Извлечённый текст:
Рябушкин | страница 28



Наступила последняя зима в жизни художника. Уже в начале ноября ранние морозы сковали воды Тигоды. Рябушкин чувствовал себя бодро, он отправился в Петербург, там встречался с друзьями. Он узнал от них, что его Чаепитие, которое в это время экспонировалось на выставке «Союза русских художников» в Москве, пользуется большим успехом. А картина Русские женщины XVII столетия в церкви приобретена Третьяковской галереей. Признание радует, на душе художника становится теплее.

Но надвигается несчастье: из-за простуды, полученной в Петербурге, неотвратимая болезнь, подкрадывавшаяся давно, пошла гигантскими шагами, и врачи посоветовали ему покинуть новгородское болото, выехать в теплые края, на солнышко. Измученный приступами кашля, бесконечными плевритами и изнурительной лихорадкой, Андрей Петрович соблазняется этим предложением и едет на Женевское озеро. Швейцария рисовалась в его воображении обетованной страной вечного солнца, тепла и счастья!.. Но, увы, в этих мечтах ему суждено было разочароваться. Дурная, дождливая и довольно холодная погода, как на зло, сопутствовала Андрею Петровичу всюду. Теплых солнечных дней на его долю выпало совсем мало, и, когда они, наконец, появились, он тотчас же оживился, стал веселее, разговорчивее.

Во время остановок в пути ко всему увиденному Рябушкин относился в высшей степени скептически, нередко иронизировал и, возвращаясь позже в Россию, постоянно твердил: «Теперь я знаю, что и как нужно делать... Скорей, скорей домой!.. Будет болтаться!.. Я совершенно здоров... пора за работу!».

И, конечно, в этих словах чувствовалась уже та громадная духовная польза, которую он вынес из заграничной поездки, однако силы заметно сдавали...

Что сделать:
1. Перепишите из текста о Рябушкине фрагмент от слов «Наступила последняя зима» до слов «художника становится теплее.» включительно.
2. Ответьте, пожалуйста, по тексту о Рябушкине: куда отправился художник после того, как врачи посоветовали ему выехать в теплые края?

Исходные данные:
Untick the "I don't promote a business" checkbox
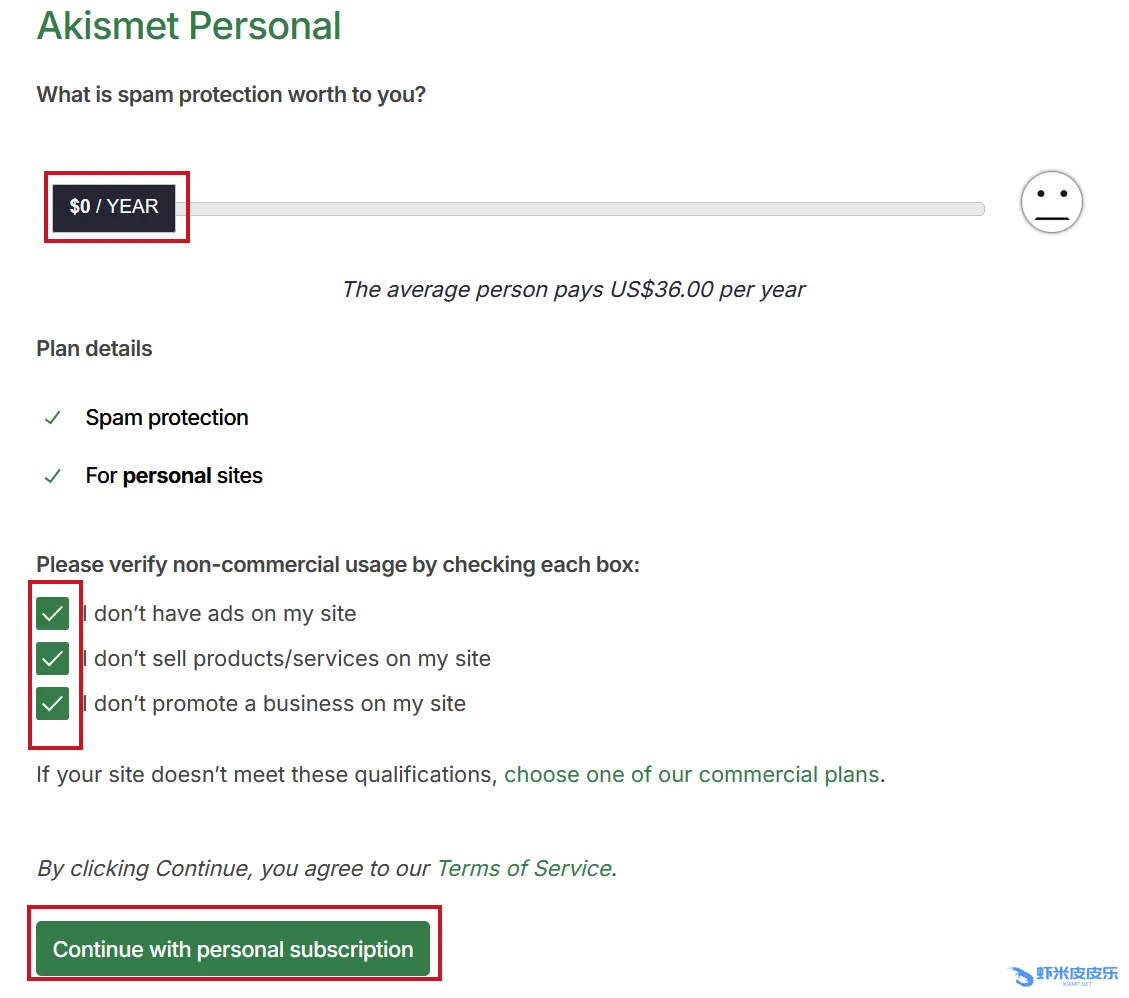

Ответы:
1.
Наступила последняя зима в жизни художника. Уже в начале ноября ранние морозы сковали воды Тигоды. Рябушкин чувствовал себя бодро, он отправился в Петербург, там встречался с друзьями. Он узнал от них, что его Чаепитие, которое в это время экспонировалось на выставке «Союза русских художников» в Москве, пользуется большим успехом. А картина Русские женщины XVII столетия в церкви приобретена Третьяковской галереей. Признание радует, на душе художника становится теплее.

2. На Женевское озеро.